Allow me to catch you up.

In a study undertaken by the Harvard School of Public Health, researchers concluded that the Motion Picture Association of America (MPAA) is guilty of allowing "ratings creep" in its classifications. No, this does not refer to that guy in the raincoat who sits alone in the back of a Hilary Duff movie. Ratings creep is the fact that PG and PG-13 ratings have slowly, over time, allowed more profanity and sexual content. The use of rawer language and more adult sensibilities has "creeped" into films meant for families and children. And let's not even talk about R and NC-17 films.

How did this happen?

Well, where language is concerned, the creep may be on us. Let's face it, in our culture, swearing is a normal part of social intercourse. Soccer Mom driving her SUV on her way to a calming yoga class will yell things to drivers that get in her way that would make Lenny Bruce go pale. Profanity is used to punctuate even the most basic conversation. In fact, one evening last week, while out at a fashionable restaurant here in Hollywood, a gentleman at the next table, in mixed company, managed to use the f-word in every sentence. And the scary part is no one at his table seemed surprised or upset.

So you can see how ratings creep creeped into movies.

But as stunned as I am by the casual use of profanity, I am more concerned with the fair and helpful labeling of movie content by the MPAA. I have been objecting to ratings for years. But it's not necessarily profanity or sexuality that bothers me.

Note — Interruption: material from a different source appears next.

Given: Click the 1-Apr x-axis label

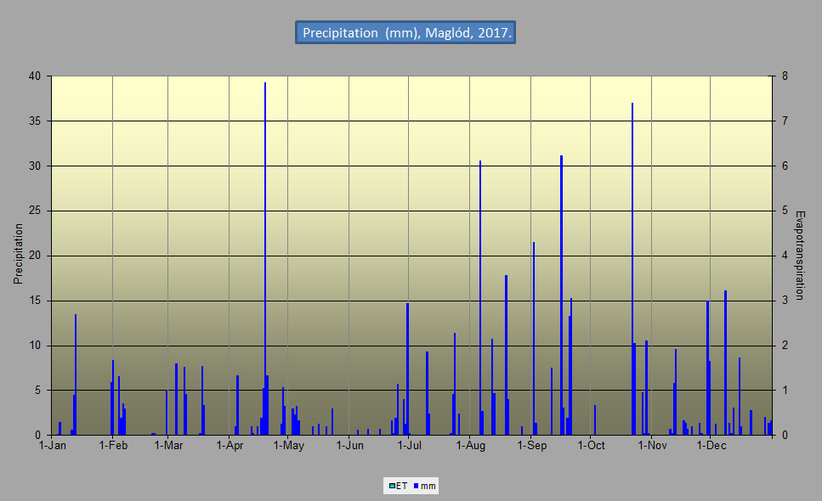Looking at the screenshot, I should [230, 446].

When it comes to ratings that will warn me of exactly what I'm in for when I step inside the happy confines of the Mall Octoplex, the MPAA has come up short for years. For instance, I recoil in utter horror in every movie where a so-called "fart joke" is employed. I don't care how old one is, I don't want to see (or is it hear?) one more fart joke when I go to the movies. It was funny exactly once –- thirty years ago in Blazing Saddles -- and has not been funny since. So why am I not warned before I go in to a movie about the possibility of hearing (seeing?) one? If, say, a movie were Rated F for Fart joke, I could steer clear, couldn't I?

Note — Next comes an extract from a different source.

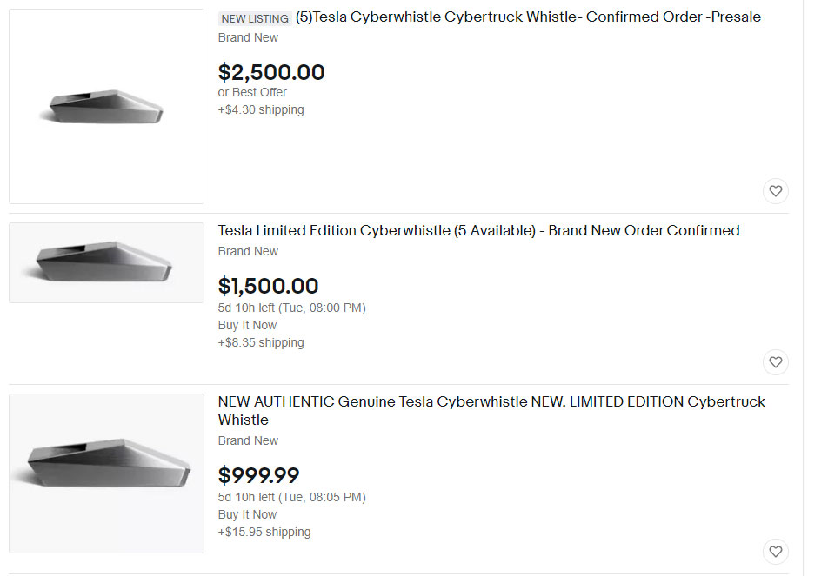
Task: Open the NEW AUTHENTIC Cyberwhistle product image
Action: point(106,473)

And would! Ladies and Gentlemen of the jury.

So to combat the creepiness of ratings creep, and to make ratings more specific so as to alert people, say me, from laying down their ten dollars before seeing a film, a proposal for other ratings I would like to see instituted:

Rated F -- Contains fart, flatulence or bathroom humor. (Also can be used as a grade, thus warning anyone who knows that F means moviemakers who use these "jokes" have flunked.)

Rated IQ-17 -- In my system, the 17 does not refer to one's age but to one's IQ level and is reserved for movies that require one to be a drooling idiot to comprehend and/or is a movie that was made by drooling idiots i.e. Soul Plane.

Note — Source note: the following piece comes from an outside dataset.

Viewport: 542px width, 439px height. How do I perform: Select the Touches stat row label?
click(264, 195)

Rated DB-400 -- This indicates the decibel level to which the movie theater's Dolby sound system has been cranked and which is used to distract moviegoers from the lack of plot, character development and logic i.e. Van Helsing.

Rated PO -- This indicates by the time one walks out of a theater, the level of anger one has achieved knowing you've spent $10 to see the movie i.e. Soul Plane AND Van Helsing.

Rated PP -- This rating is reserved for films starring Bruce Willis, Harvey Keitel or Colin Ferrell or any other leading actor who insists on full frontal male nudity.

Rated PG-30 -- Adults over 30 must be accompanied by a child. This will cut down on the number of strange men seen sitting alone in an Olsen Twins or Lindsey Lohan film.

Rated G? -- This rating allows any movie theater to check the "Guardian" status of an adult accompanying a child. (What is a guardian anyway? Now we can finally find out!)

Rated Movie Picture -- This indicates that you will be severely disappointed by this movie. The Movie Picture symbol could have been given this year to The Terminal and The Day After Tomorrow.

Rated † -- This rating indicates that the film contains "some crucifixion," ideal for Mel Gibson's The Passion and, ironically, would also apply to Halley Berry who is about to be crucified by the critics for her performance in Catwoman.

Rated BB-60 -- Indicates this movie will be available at Blockbuster in 60 days, so why bother going to see it now?

Rated ZZzzzz -- This applies to any movie written by Charlie Kaufman.

And finally...

Rated BS -- Indicates any movie that Blake Snyder likes that no one else likes i.e. Around The World In 80 Days. This is also what readers can shout aloud in the privacy of their homes in response to having read his review.